_ACTION ITEM_
Nothing in the records may change. Print them all again.

[Stored items]
|---|

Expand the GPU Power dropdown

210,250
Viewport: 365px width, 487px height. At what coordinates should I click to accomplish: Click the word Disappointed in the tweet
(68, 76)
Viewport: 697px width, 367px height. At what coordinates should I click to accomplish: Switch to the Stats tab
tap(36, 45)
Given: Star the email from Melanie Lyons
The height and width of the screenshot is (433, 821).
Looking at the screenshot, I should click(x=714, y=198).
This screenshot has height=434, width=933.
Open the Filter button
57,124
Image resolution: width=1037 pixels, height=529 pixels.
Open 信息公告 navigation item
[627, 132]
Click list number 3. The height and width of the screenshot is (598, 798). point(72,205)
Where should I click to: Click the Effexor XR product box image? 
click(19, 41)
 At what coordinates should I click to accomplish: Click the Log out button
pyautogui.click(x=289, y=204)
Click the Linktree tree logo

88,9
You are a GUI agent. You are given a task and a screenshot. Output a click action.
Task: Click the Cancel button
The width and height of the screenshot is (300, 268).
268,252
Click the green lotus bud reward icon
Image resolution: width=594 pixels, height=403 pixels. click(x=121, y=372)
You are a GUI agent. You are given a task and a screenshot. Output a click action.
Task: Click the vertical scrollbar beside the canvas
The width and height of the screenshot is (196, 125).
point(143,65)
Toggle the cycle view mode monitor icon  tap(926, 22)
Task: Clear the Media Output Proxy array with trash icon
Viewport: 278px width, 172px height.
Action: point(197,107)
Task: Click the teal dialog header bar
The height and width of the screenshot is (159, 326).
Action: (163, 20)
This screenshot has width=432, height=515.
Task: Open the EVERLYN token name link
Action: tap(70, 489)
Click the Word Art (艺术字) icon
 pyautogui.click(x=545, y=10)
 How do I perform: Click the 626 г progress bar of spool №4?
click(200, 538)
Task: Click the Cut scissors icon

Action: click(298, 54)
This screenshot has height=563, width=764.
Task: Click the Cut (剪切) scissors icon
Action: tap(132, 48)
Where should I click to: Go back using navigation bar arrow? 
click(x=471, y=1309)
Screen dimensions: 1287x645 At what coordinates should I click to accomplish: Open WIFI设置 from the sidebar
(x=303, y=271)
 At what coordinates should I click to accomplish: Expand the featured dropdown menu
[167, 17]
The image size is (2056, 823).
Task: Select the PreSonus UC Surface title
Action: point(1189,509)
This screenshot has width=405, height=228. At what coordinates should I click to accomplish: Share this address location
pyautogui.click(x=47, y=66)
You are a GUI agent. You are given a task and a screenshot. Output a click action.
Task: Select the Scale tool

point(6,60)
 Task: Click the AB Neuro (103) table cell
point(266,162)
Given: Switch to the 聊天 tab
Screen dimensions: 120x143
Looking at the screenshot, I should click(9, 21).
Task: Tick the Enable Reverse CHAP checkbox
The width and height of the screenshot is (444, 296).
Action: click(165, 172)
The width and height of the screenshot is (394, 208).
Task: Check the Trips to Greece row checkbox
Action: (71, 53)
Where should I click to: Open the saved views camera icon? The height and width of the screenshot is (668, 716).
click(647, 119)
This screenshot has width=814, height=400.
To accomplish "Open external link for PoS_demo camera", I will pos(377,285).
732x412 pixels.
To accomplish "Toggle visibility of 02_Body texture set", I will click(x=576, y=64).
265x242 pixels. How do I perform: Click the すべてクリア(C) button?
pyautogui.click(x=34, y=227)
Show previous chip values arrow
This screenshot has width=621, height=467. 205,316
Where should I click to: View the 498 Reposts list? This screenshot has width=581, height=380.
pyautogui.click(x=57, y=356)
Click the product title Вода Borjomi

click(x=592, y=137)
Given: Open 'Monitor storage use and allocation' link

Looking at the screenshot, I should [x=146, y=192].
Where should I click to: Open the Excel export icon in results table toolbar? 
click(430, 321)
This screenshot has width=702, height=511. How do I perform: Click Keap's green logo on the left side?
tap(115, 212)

|---|

_ANSWER FOR THE TASK_
Expand the GPU Power dropdown

210,250
Viewport: 365px width, 487px height. At what coordinates should I click to accomplish: Click the word Disappointed in the tweet
(68, 76)
Viewport: 697px width, 367px height. At what coordinates should I click to accomplish: Switch to the Stats tab
tap(36, 45)
Given: Star the email from Melanie Lyons
The height and width of the screenshot is (433, 821).
Looking at the screenshot, I should click(x=714, y=198).
This screenshot has height=434, width=933.
Open the Filter button
57,124
Image resolution: width=1037 pixels, height=529 pixels.
Open 信息公告 navigation item
[627, 132]
Click list number 3. The height and width of the screenshot is (598, 798). point(72,205)
Where should I click to: Click the Effexor XR product box image? 
click(19, 41)
 At what coordinates should I click to accomplish: Click the Log out button
pyautogui.click(x=289, y=204)
Click the Linktree tree logo

88,9
You are a GUI agent. You are given a task and a screenshot. Output a click action.
Task: Click the Cancel button
The width and height of the screenshot is (300, 268).
268,252
Click the green lotus bud reward icon
Image resolution: width=594 pixels, height=403 pixels. click(x=121, y=372)
You are a GUI agent. You are given a task and a screenshot. Output a click action.
Task: Click the vertical scrollbar beside the canvas
The width and height of the screenshot is (196, 125).
point(143,65)
Toggle the cycle view mode monitor icon  tap(926, 22)
Task: Clear the Media Output Proxy array with trash icon
Viewport: 278px width, 172px height.
Action: point(197,107)
Task: Click the teal dialog header bar
The height and width of the screenshot is (159, 326).
Action: (163, 20)
This screenshot has width=432, height=515.
Task: Open the EVERLYN token name link
Action: tap(70, 489)
Click the Word Art (艺术字) icon
 pyautogui.click(x=545, y=10)
 How do I perform: Click the 626 г progress bar of spool №4?
click(200, 538)
Task: Click the Cut scissors icon

Action: click(298, 54)
This screenshot has height=563, width=764.
Task: Click the Cut (剪切) scissors icon
Action: tap(132, 48)
Where should I click to: Go back using navigation bar arrow? 
click(x=471, y=1309)
Screen dimensions: 1287x645 At what coordinates should I click to accomplish: Open WIFI设置 from the sidebar
(x=303, y=271)
 At what coordinates should I click to accomplish: Expand the featured dropdown menu
[167, 17]
The image size is (2056, 823).
Task: Select the PreSonus UC Surface title
Action: point(1189,509)
This screenshot has width=405, height=228. At what coordinates should I click to accomplish: Share this address location
pyautogui.click(x=47, y=66)
You are a GUI agent. You are given a task and a screenshot. Output a click action.
Task: Select the Scale tool

point(6,60)
 Task: Click the AB Neuro (103) table cell
point(266,162)
Given: Switch to the 聊天 tab
Screen dimensions: 120x143
Looking at the screenshot, I should click(9, 21).
Task: Tick the Enable Reverse CHAP checkbox
The width and height of the screenshot is (444, 296).
Action: click(165, 172)
The width and height of the screenshot is (394, 208).
Task: Check the Trips to Greece row checkbox
Action: (71, 53)
Where should I click to: Open the saved views camera icon? The height and width of the screenshot is (668, 716).
click(647, 119)
This screenshot has width=814, height=400.
To accomplish "Open external link for PoS_demo camera", I will pos(377,285).
732x412 pixels.
To accomplish "Toggle visibility of 02_Body texture set", I will click(x=576, y=64).
265x242 pixels. How do I perform: Click the すべてクリア(C) button?
pyautogui.click(x=34, y=227)
Show previous chip values arrow
This screenshot has width=621, height=467. 205,316
Where should I click to: View the 498 Reposts list? This screenshot has width=581, height=380.
pyautogui.click(x=57, y=356)
Click the product title Вода Borjomi

click(x=592, y=137)
Given: Open 'Monitor storage use and allocation' link

Looking at the screenshot, I should [x=146, y=192].
Where should I click to: Open the Excel export icon in results table toolbar? 
click(430, 321)
This screenshot has width=702, height=511. How do I perform: Click Keap's green logo on the left side?
tap(115, 212)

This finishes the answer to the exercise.